Although we hypothesized that everyday function is a multidimensional construct, it was also anticipated that the different functional domains would be inherently intercorrelated so that all domains would be influenced by, or represented in, a nonspecific factor. It has been a long held belief that intellectual or cognitive abilities can be represented, in part, by a general, nonspecific factor (the `g' factor), but that there is also remaining variance that can be parceled into more specific domains. Traditional approaches to neuropsychological assessment have generally used measures that include both nonspecific and domain-specific components of variation. While acknowledging the intercorrelations between these domains, this approach generally does not explicitly utilize models to separate specific and nonspecific contributions to the test scores. We used an alternate strategy in this study (bifactor model), that is, we explicitly and independently modeled domain specific and nonspecific contributions to everyday function. This approach is particularly relevant to examining the utility of forming subscales (Reise, Morizot, & Hays, 2007) and has been used to investigate the psychometric properties of other instruments (Chen, West, & Sousa, 2006; Patrick, Hicks, Nichol, & Krueger, 2007; Reise et al., 2007; Stockdale, Gridley, Ware Balogh, & Holtgraves, 2002).
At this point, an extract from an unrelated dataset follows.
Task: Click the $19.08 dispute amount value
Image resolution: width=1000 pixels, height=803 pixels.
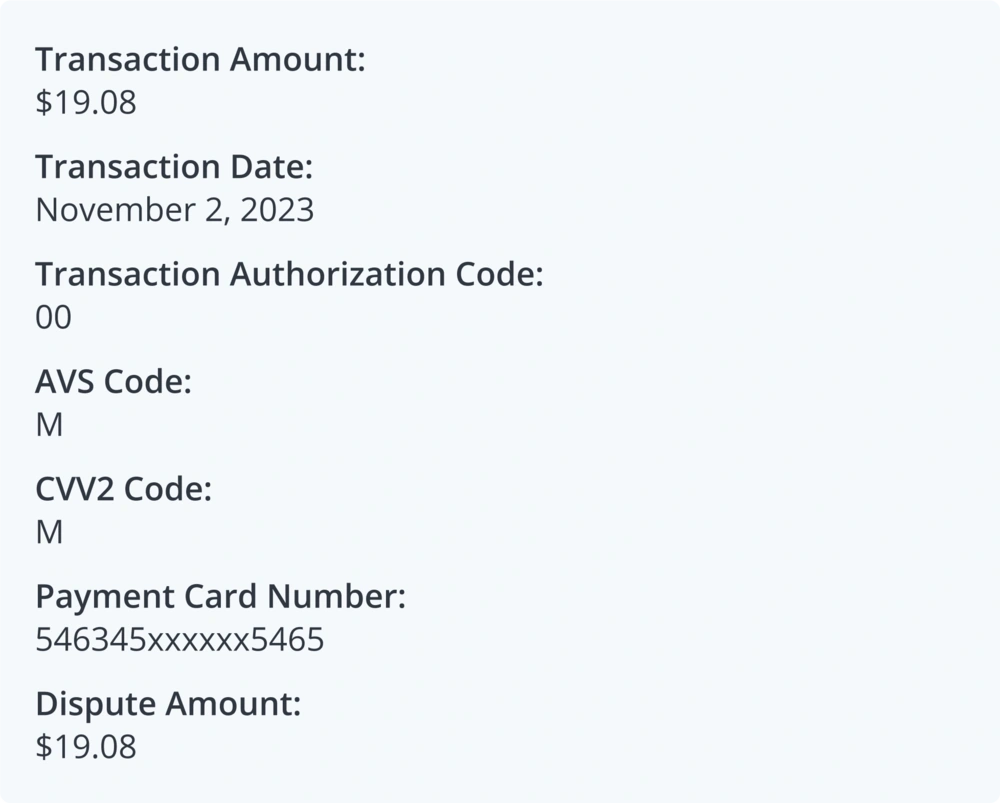Action: point(86,747)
Thus, confirmatory factor analysis, using a bifactor approach was used to examine the latent factor structure of the ECog to determine if there was support for our hypothesized multifactorial model. We first examined the fit of a simple one-factor model, which represented everyday function as a unitary construct, and this model did not adequately fit the data. As such, we then evaluated a variety of different multidimensional models. Subsequent models included a general, nonspecific factor, along with various domain-specific factors that were uncorrelated with the general factor. In this way, the domain-specific factors account for unique variance not explained by the general factor.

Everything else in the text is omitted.